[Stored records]
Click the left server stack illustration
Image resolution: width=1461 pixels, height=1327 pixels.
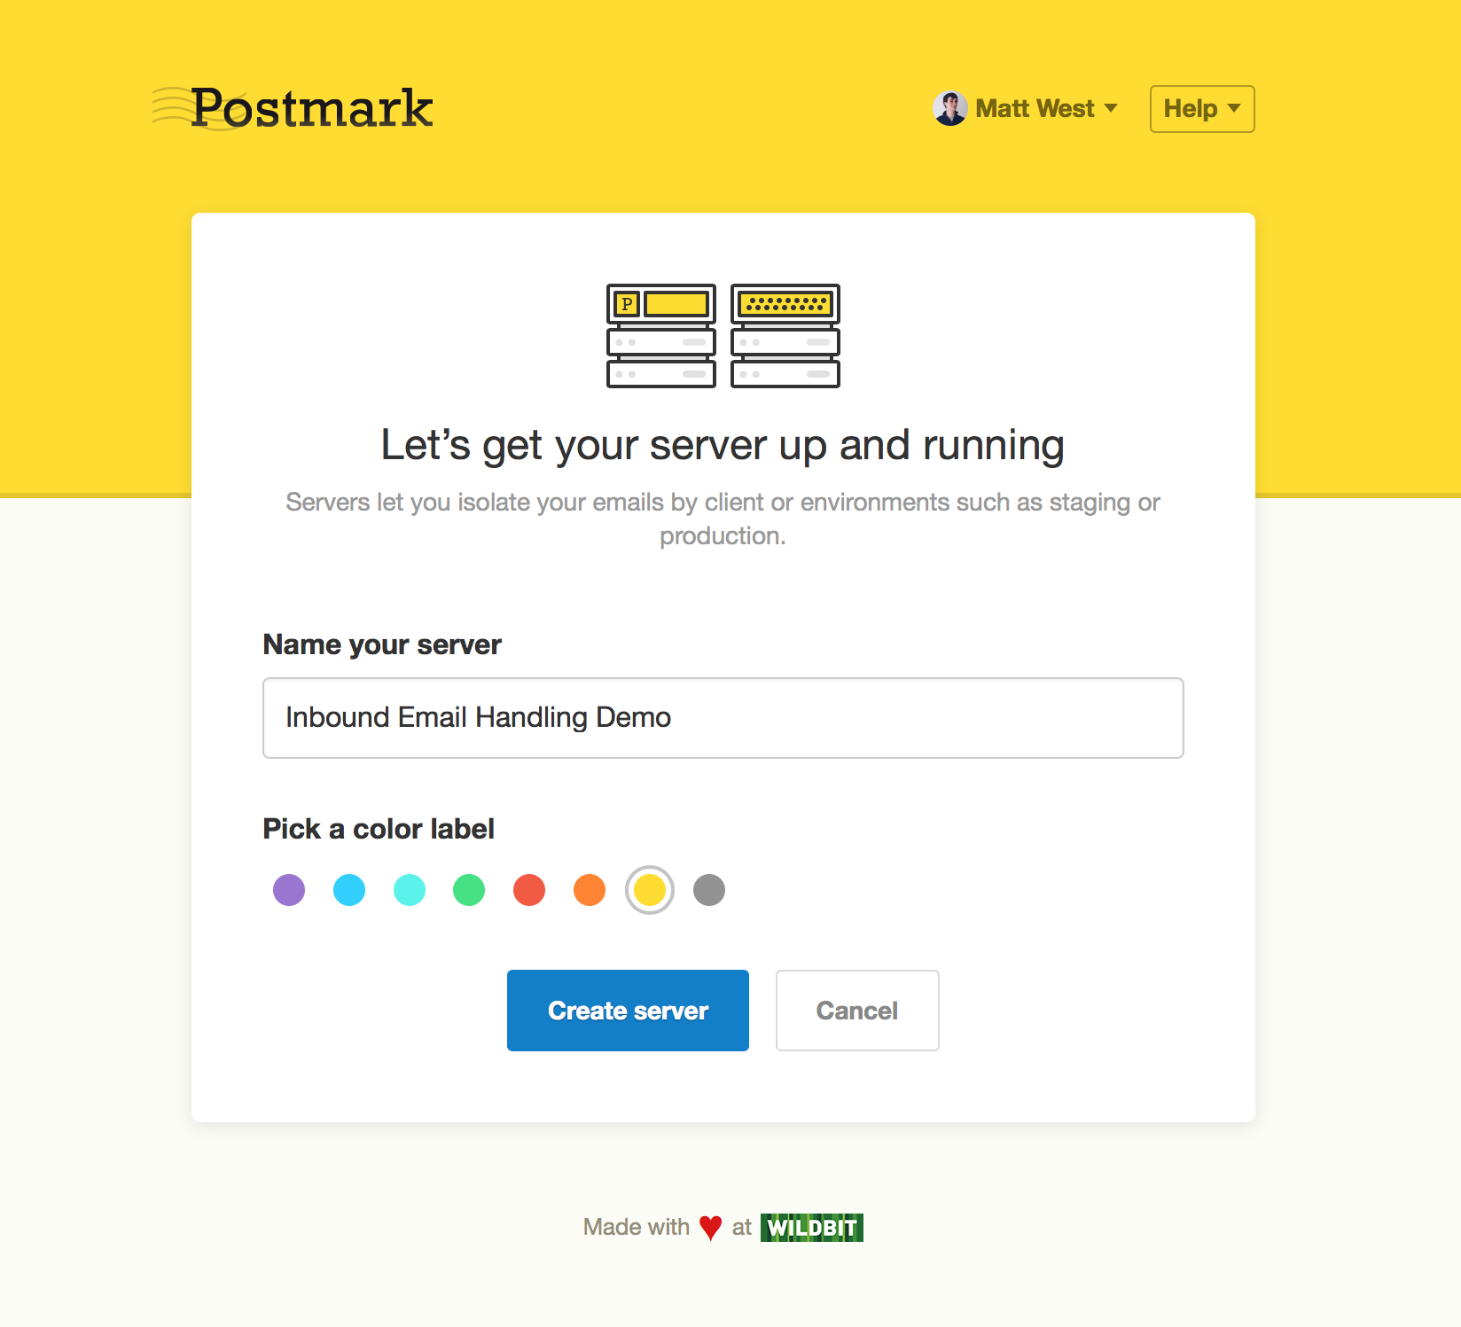pos(660,336)
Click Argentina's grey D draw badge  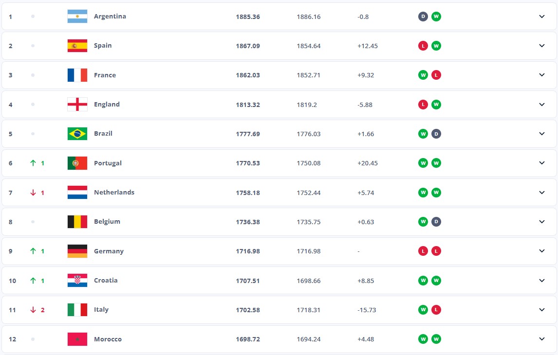click(x=423, y=17)

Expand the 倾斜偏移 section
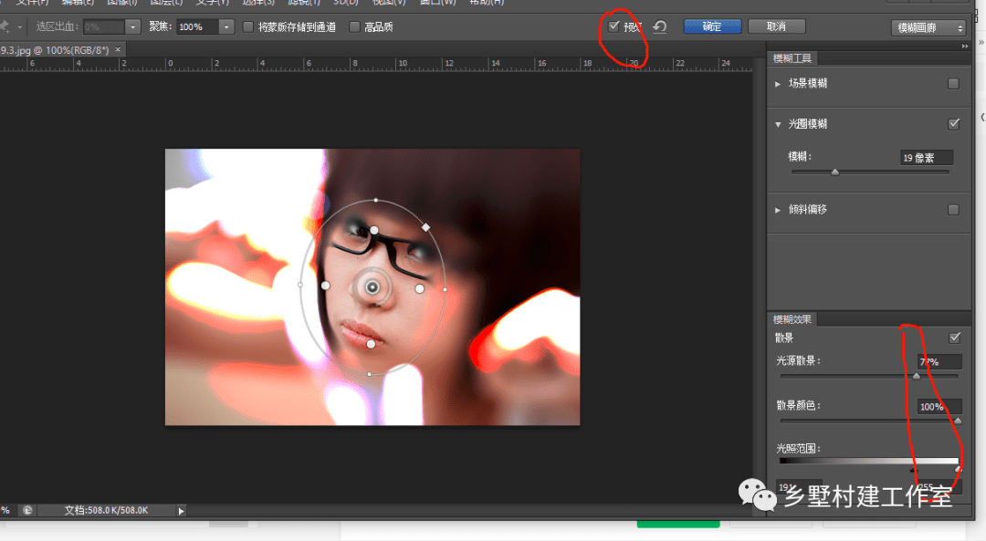pos(778,210)
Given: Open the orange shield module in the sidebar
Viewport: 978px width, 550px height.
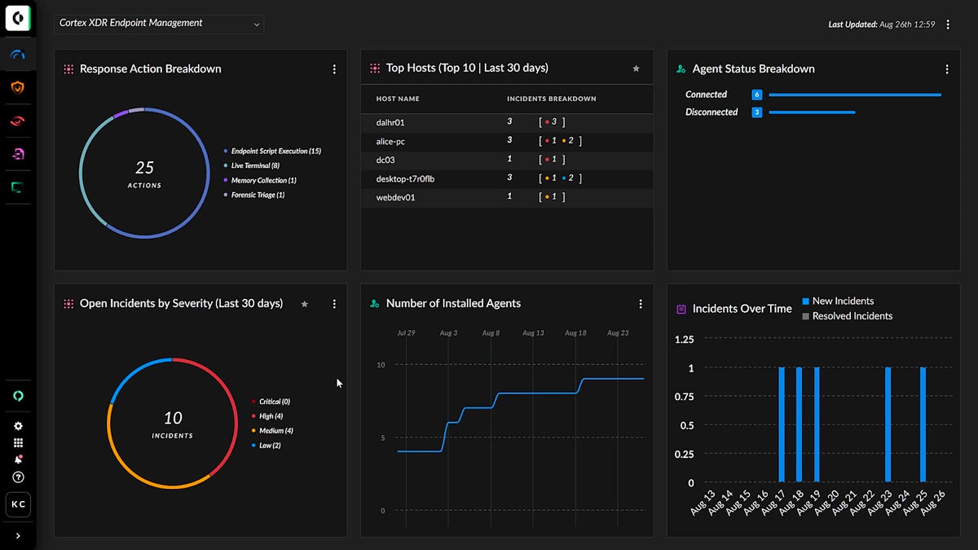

* [Exercise instructions]:
Omit the pictures and write out the lines above from the one with "Expand the 倾斜偏移 section" through the last, unchanged.

* [Answer section]:
Expand the 倾斜偏移 section
pos(778,210)
Given: Open the orange shield module in the sidebar
Viewport: 978px width, 550px height.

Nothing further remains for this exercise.